● WHAT NEEDS TO BE DONE:
Transcribe every record exactly.

[Start of section]

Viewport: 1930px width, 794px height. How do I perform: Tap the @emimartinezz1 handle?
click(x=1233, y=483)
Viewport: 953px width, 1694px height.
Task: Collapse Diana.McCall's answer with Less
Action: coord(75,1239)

[End of section]

● TASK SOLUTION:
Viewport: 1930px width, 794px height. How do I perform: Tap the @emimartinezz1 handle?
click(x=1233, y=483)
Viewport: 953px width, 1694px height.
Task: Collapse Diana.McCall's answer with Less
Action: coord(75,1239)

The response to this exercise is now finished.